Here are some of the things I learned about being a good potluck guest during those early Philadelphia days.

  • Always bring an appropriate serving utensil for your dish with you. It means that you can easily put your contribution down on the table without pulling the host away from their own conversation.
  • Potluck dishes should be ready to eat upon arrival. Don’t show up with a dish that needs tons of assembly or oven time, particularly if you don’t know the host well.
  • No soup! Potluck food should be plate-based. Unless you plan on bringing a stash of disposable bowls and spoons, it’s best to stick to food that can be eaten off a plate with a fork.
  • If you don’t have time to cook, there’s a world of store-bought food that is acceptable to bring to a potluck. Cheese and crackers, a veggie tray from the produce section or a box of cookies from the in-house bakery are all good options.
  • Make a label. In this age of rampant food allergies, it’s best to quickly jot down the ingredients of your dish so that people can determine whether it’s okay for them to eat it.
  • Finally, always make the first cut. I have found that bread, cakes and pies will sit uneaten on the potluck table if they haven’t been precut. However, if you cut that pie into wedges before adding to the buffet, it will be noshed on in no time.

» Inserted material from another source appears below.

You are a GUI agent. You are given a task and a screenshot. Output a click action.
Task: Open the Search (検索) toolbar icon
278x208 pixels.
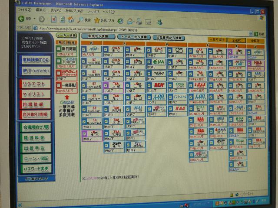click(81, 20)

Marisa McClellan is a food writer and canning teacher who lives in Center City Philadelphia. She grew up attending weekly potlucks and even had a potluck wedding. Find more of her food (all cooked up in her 80-square-foot kitchen) at her blog, Food in Jars. Her first cookbook will be published by Running Press in Spring 2012.

More posts from .

Similar Posts

Bakers’ Dozens: Corn Desserts

Corn contains natural sweetener, has a buttery and sometimes creamy texture, and is seasonal and local for many of us. Sounds like the perfect dessert...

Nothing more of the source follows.